#### [TEXTO FORNECIDO]
Quem trabalha e gera riqueza?
(Ok, agora os gays não trabalham. Esta pergunta acho que era retórica.)
 
Quem faz a história?
(As pessoas... entre elas, gays. Os homossexuais são pessoas. Existem na sociedade. Têm tanta intervenção nela como os outros. Gostar de homens ou mulheres não muda nada disto.)
 
Quem decide o Futuro da Sociedade?
Tu e Eu. Homem e Mulher.
(Boa! Concordamos! Eu, tu. Homens e mulheres. Qualquer que seja a relação entre eles!)

Queremos manifestar:
Que o casamento é entre um Homem e uma Mulher.
Que cada criança tem direito a um Pai e uma Mãe.
(Volto a pedir-vos que vão dizer isso às crianças que só têm um pai ou uma mãe. Ou que vivem com os avós. Todas estas minorias fazem a maioria das crianças. Posso dar um exemplo concreto: no ano passado, na turma da minha irmã, só ela e um amigo é que tinham os pais juntos. Os outros colegas tinham os pais separados... e sofriam muito com isso. E, atenção, eram HETEROSSEXUAIS. Vamos fazer uma marcha contra isto?)
 
Que a FAMÍLIA faz a Sociedade.
(Sim, concordo, quaisquer que sejam os elementos que a constituem.)
 
Que a maternidade e a paternidade são valores sociais.
Que os Pais têm o direito à liberdade para educar os seus filhos.
(Pena que a maioria não usufrua dela. Há quem queira usufruir e não lho permitem.)
 
Que a solidariedade nasce, em primeiro lugar, na Família.
(Conheço tantos gays solidários como heteros. Volto a perguntar: o que é que tem a ver?)
 
Que a Escola ensina, ajuda e apoia as famílias.
(Sim, é verdade... os professores gays são tão capazes como os outros.)
 
Que a primeira escola de vida é a Família.
(E é aí que deve começar-se a incutir valores como o AMOR, a TOLERÂNCIA e o RESPEITO. E não a tradição cega.)
 
Que a riqueza de um País está nos Homens, nas Mulheres e nas crianças.
(Sim, quer se apaixonem por homens ou por mulheres.)
Que a história é escrita por homens e mulheres e não pelo Estado.

#### [INSTRUÇÃO 1]
Transcreva a parte do texto fornecido que começa em "(Boa! Concordamos! Eu, tu." e termina em "faz a Sociedade.".
#### [INSTRUÇÃO 2]
Diga, com sim ou não, se cada afirmação abaixo concorda com o texto fornecido, e cite as palavras exatas do texto que decidem cada caso. (a) No ano passado, na turma da irmã mencionada, só ela e um amigo tinham os pais juntos. (b) A família deve começar por incutir a tradição cega. (c) Os professores gays são menos capazes do que os outros.

#### [DADOS FORNECIDOS]
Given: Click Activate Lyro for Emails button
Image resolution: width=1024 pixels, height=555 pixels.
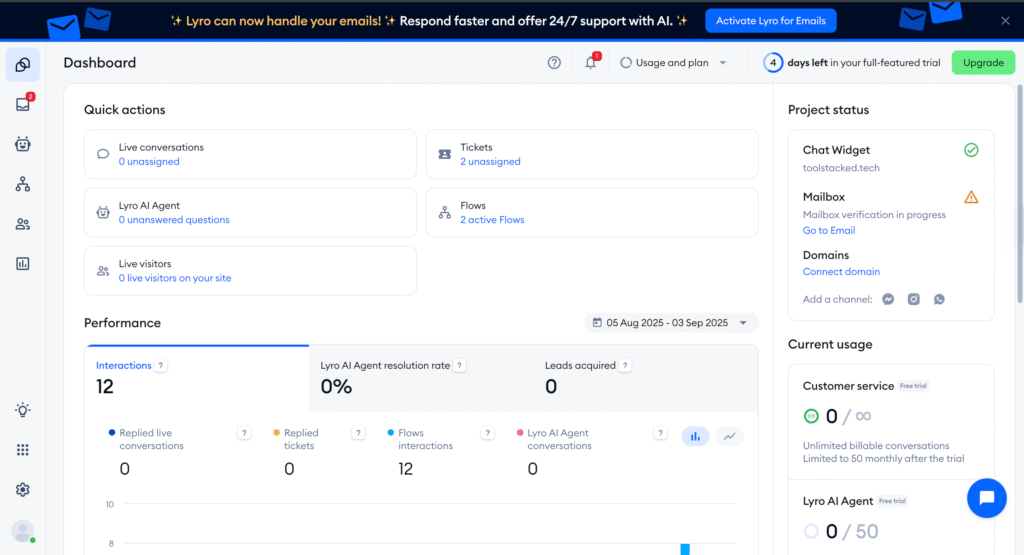Looking at the screenshot, I should [x=770, y=21].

#### [RESPOSTA 1]
(Boa! Concordamos! Eu, tu. Homens e mulheres. Qualquer que seja a relação entre eles!)

Queremos manifestar:
Que o casamento é entre um Homem e uma Mulher.
Que cada criança tem direito a um Pai e uma Mãe.
(Volto a pedir-vos que vão dizer isso às crianças que só têm um pai ou uma mãe. Ou que vivem com os avós. Todas estas minorias fazem a maioria das crianças. Posso dar um exemplo concreto: no ano passado, na turma da minha irmã, só ela e um amigo é que tinham os pais juntos. Os outros colegas tinham os pais separados... e sofriam muito com isso. E, atenção, eram HETEROSSEXUAIS. Vamos fazer uma marcha contra isto?)
 
Que a FAMÍLIA faz a Sociedade.

#### [RESPOSTA 2]
(a) Sim: "no ano passado, na turma da minha irmã, só ela e um amigo é que tinham os pais juntos."
(b) Não: "E é aí que deve começar-se a incutir valores como o AMOR, a TOLERÂNCIA e o RESPEITO. E não a tradição cega."
(c) Não: "os professores gays são tão capazes como os outros."